### [TASK TO CARRY OUT]
What you write should match, word for word, the lines from the one containing "Expand the 包含到库中(I) submenu arrow" through the end of the data, with no pictures.

Data excerpts
________
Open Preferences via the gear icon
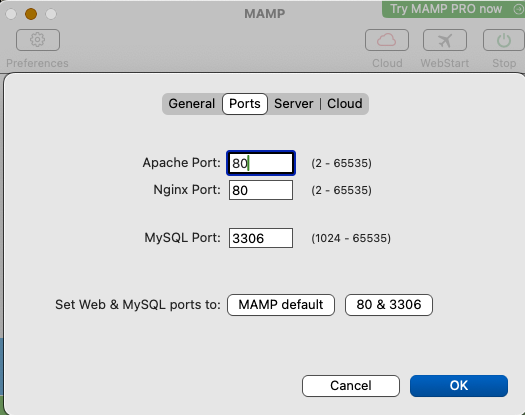tap(38, 40)
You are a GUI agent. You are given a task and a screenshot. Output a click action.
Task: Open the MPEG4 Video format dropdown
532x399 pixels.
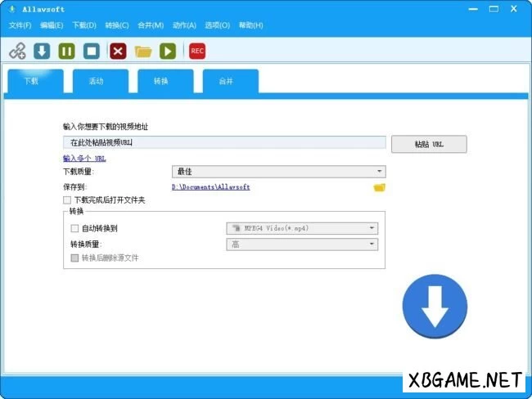(301, 228)
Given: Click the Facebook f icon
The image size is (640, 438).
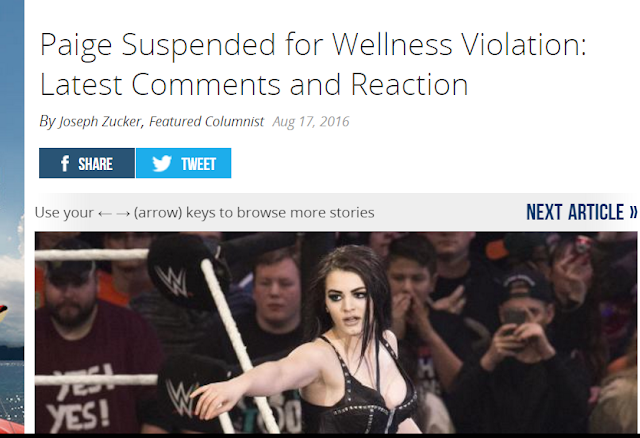Looking at the screenshot, I should (x=64, y=163).
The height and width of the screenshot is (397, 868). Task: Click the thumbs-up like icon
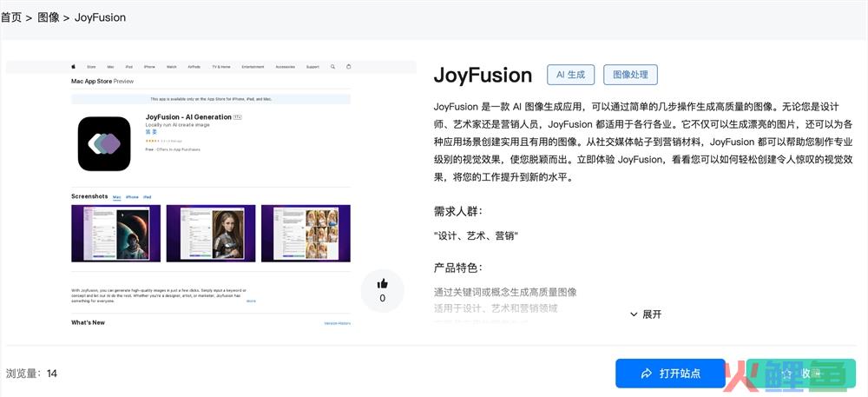(x=382, y=283)
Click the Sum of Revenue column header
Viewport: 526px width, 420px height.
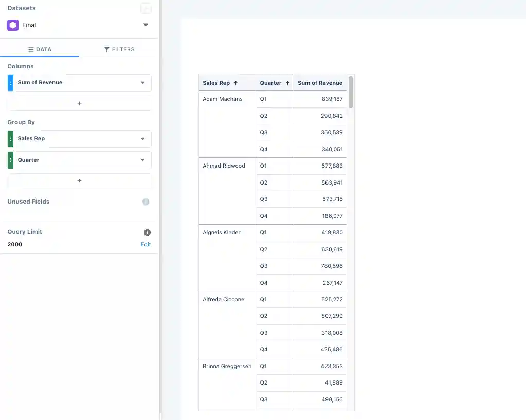coord(320,83)
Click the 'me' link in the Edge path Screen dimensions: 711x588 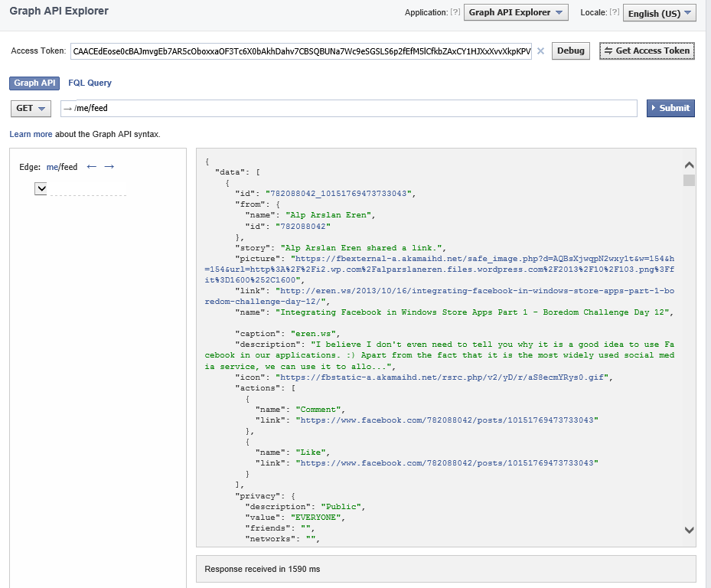tap(52, 167)
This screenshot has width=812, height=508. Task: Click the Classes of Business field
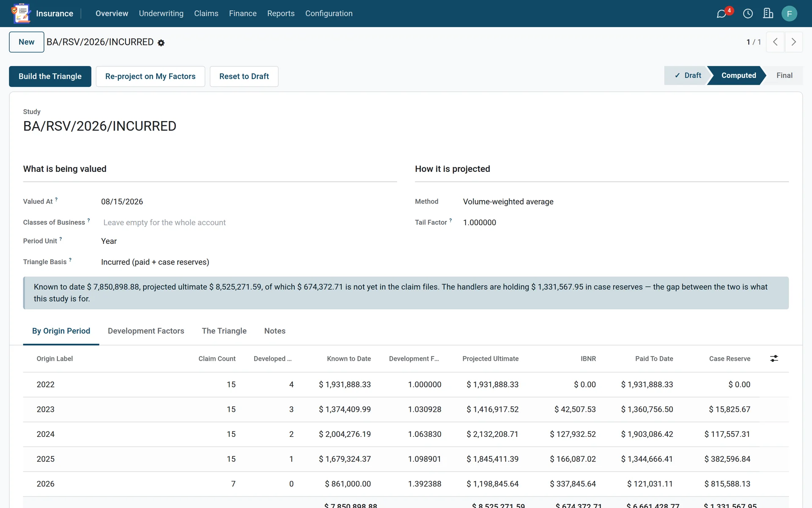tap(249, 223)
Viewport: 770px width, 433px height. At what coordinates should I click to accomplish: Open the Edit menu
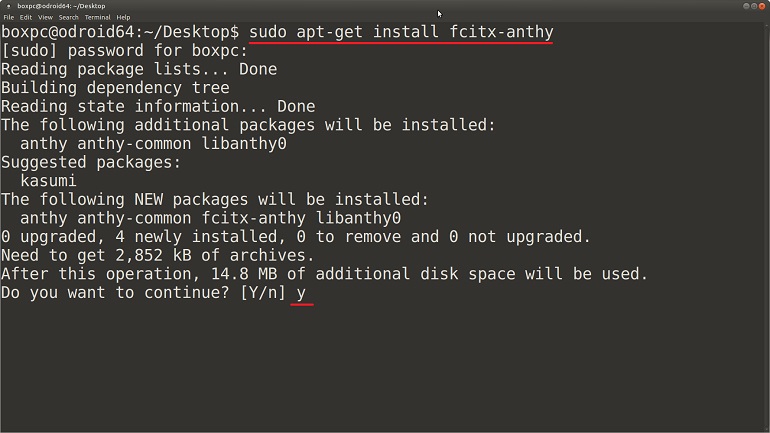pyautogui.click(x=26, y=17)
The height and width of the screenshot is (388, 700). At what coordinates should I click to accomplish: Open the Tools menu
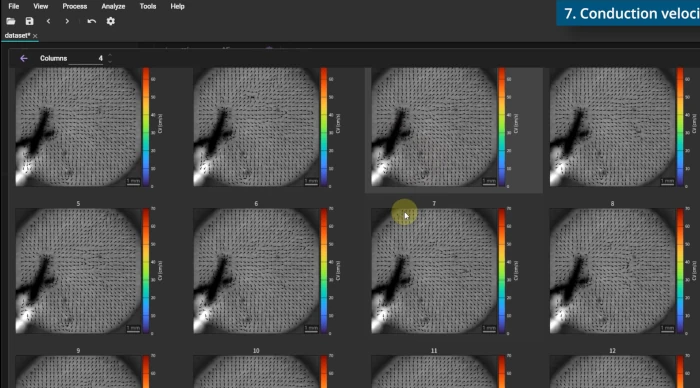148,6
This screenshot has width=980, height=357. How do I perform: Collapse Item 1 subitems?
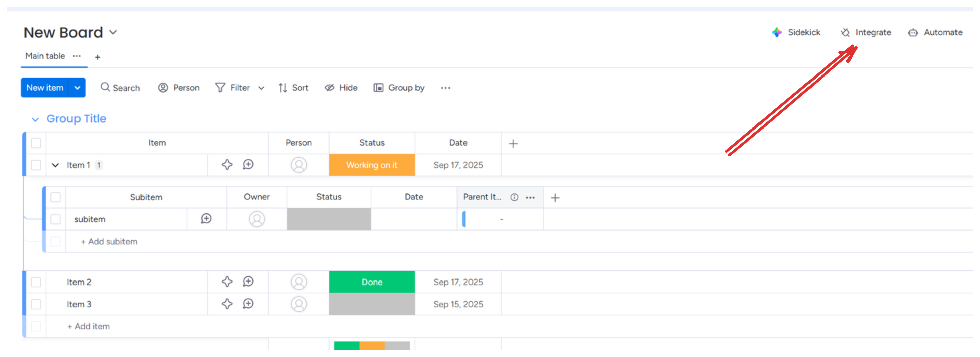click(55, 165)
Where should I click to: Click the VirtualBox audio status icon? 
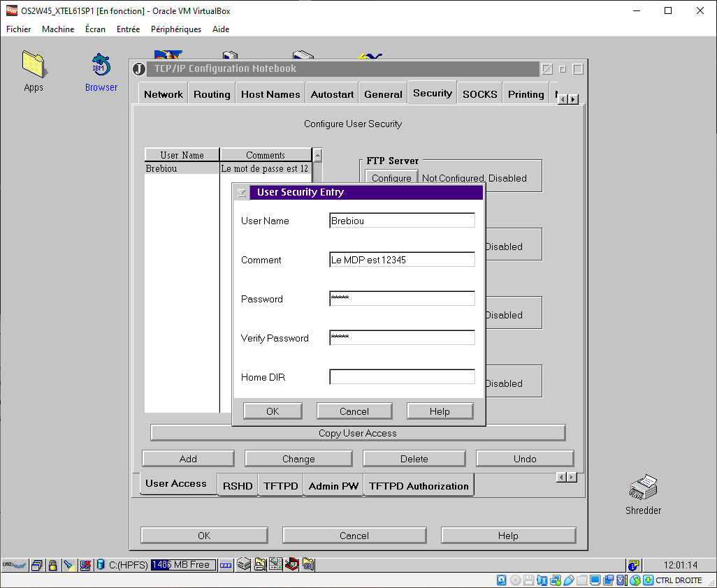pyautogui.click(x=543, y=580)
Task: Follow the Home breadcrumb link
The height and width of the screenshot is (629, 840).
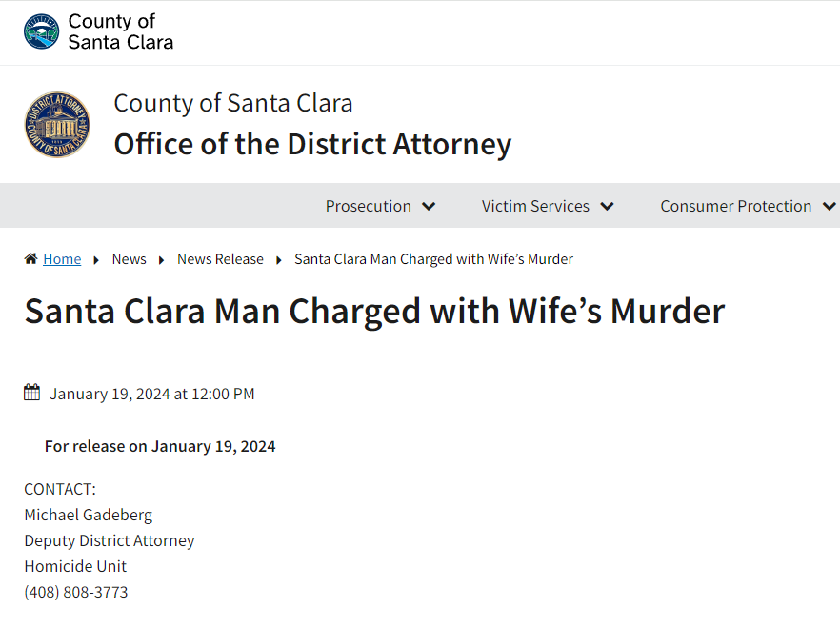Action: (x=62, y=259)
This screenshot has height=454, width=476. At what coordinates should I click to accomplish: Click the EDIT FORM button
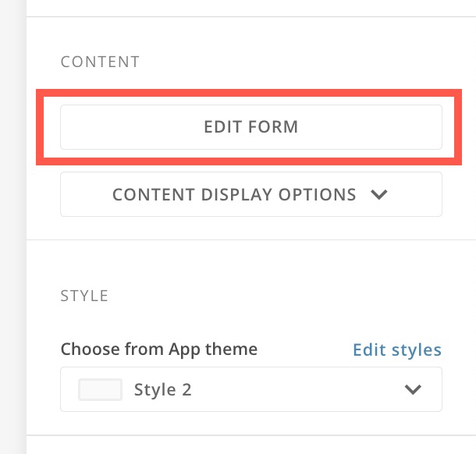(x=250, y=126)
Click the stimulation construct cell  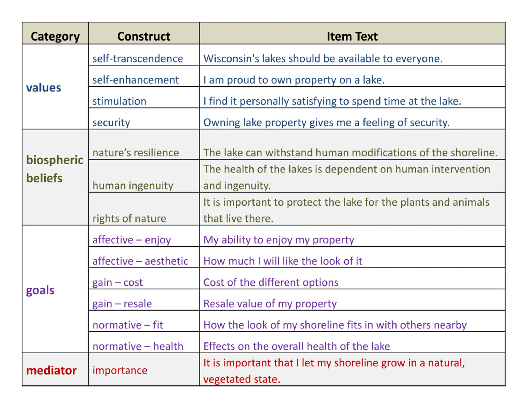click(x=144, y=97)
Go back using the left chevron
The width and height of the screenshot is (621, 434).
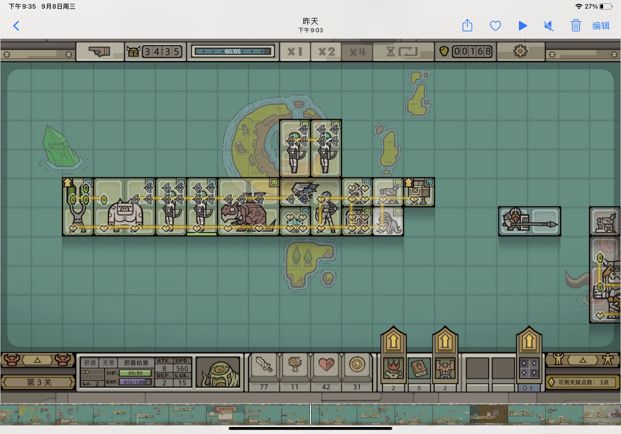[16, 26]
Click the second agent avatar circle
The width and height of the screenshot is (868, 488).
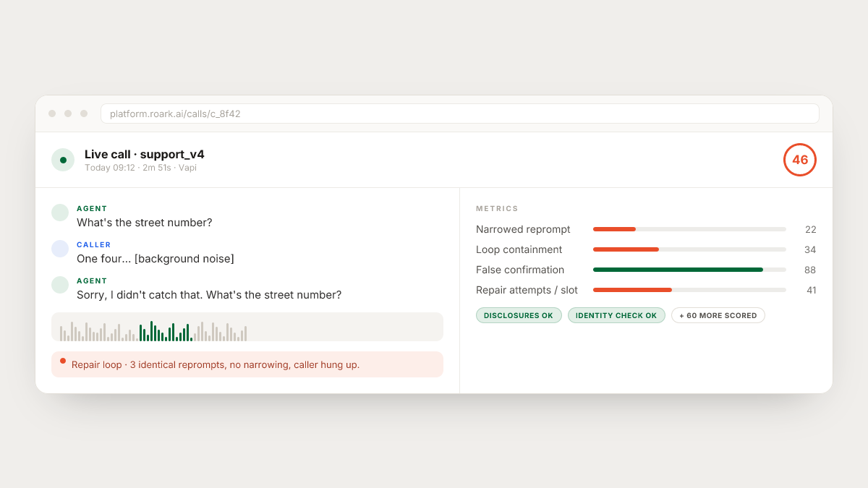pos(60,285)
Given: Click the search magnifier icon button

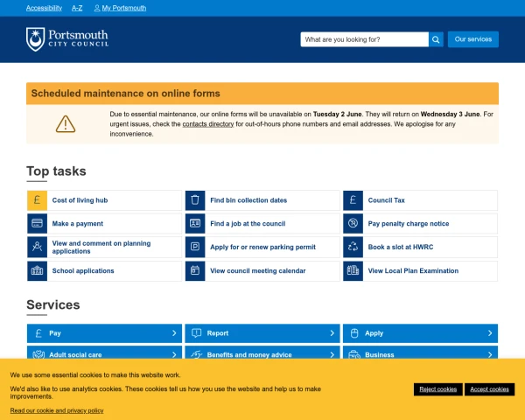Looking at the screenshot, I should (x=436, y=39).
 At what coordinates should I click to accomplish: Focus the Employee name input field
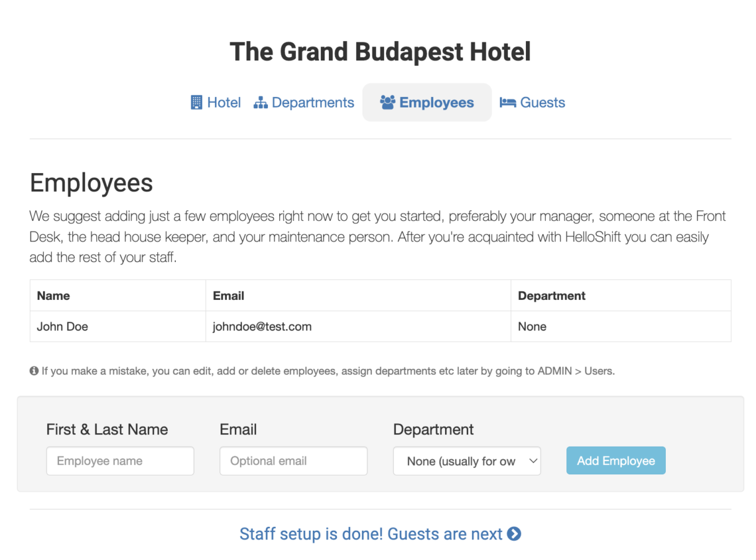click(120, 461)
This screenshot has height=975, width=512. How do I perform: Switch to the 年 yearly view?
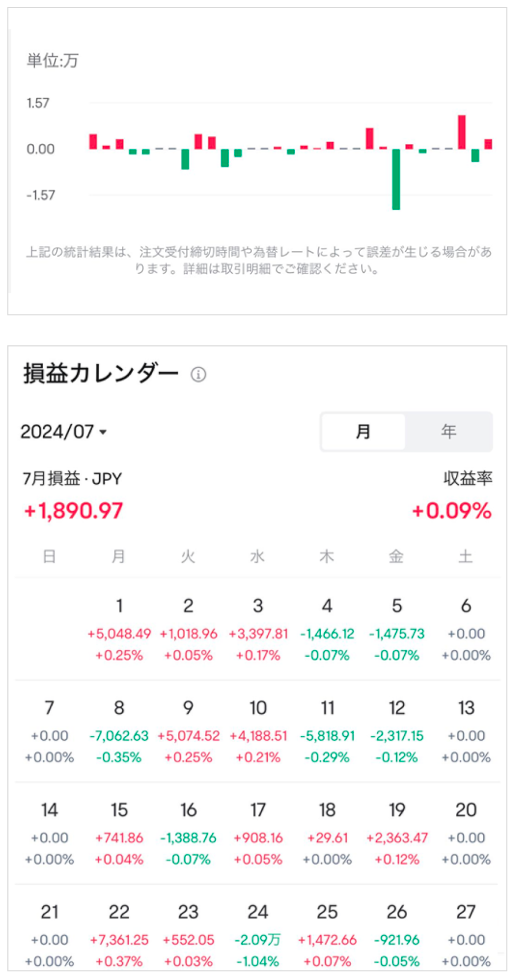click(449, 432)
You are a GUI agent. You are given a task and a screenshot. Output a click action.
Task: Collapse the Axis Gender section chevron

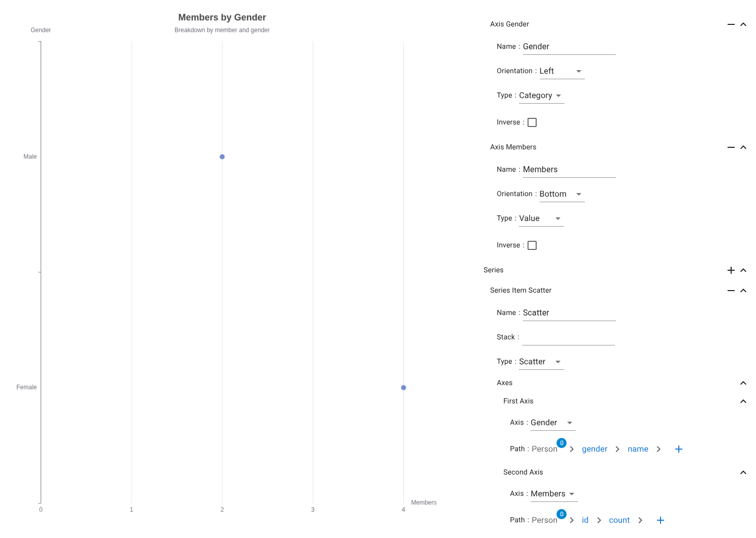coord(743,24)
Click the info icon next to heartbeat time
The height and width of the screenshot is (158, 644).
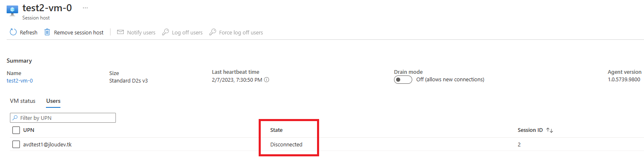click(267, 80)
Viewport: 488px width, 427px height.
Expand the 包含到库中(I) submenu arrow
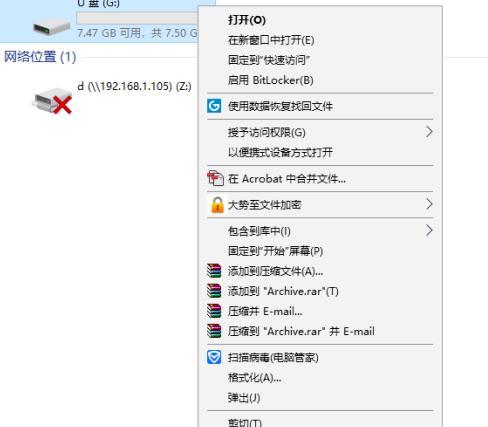coord(429,230)
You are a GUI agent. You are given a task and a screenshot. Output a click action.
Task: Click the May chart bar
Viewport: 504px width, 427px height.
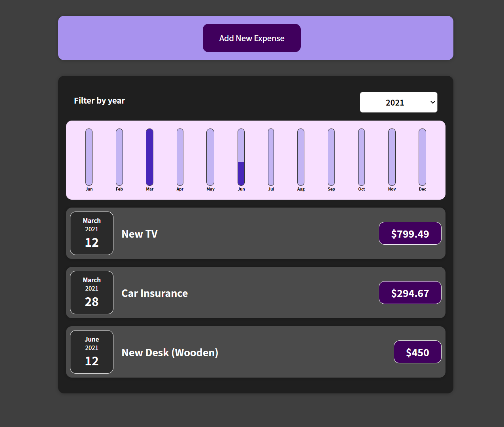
________
### [OUTPUT OF THE EXERCISE]
Expand the 包含到库中(I) submenu arrow
coord(429,230)
You are a GUI agent. You are given a task and a screenshot. Output a click action.
Task: Click the May chart bar
Viewport: 504px width, 427px height.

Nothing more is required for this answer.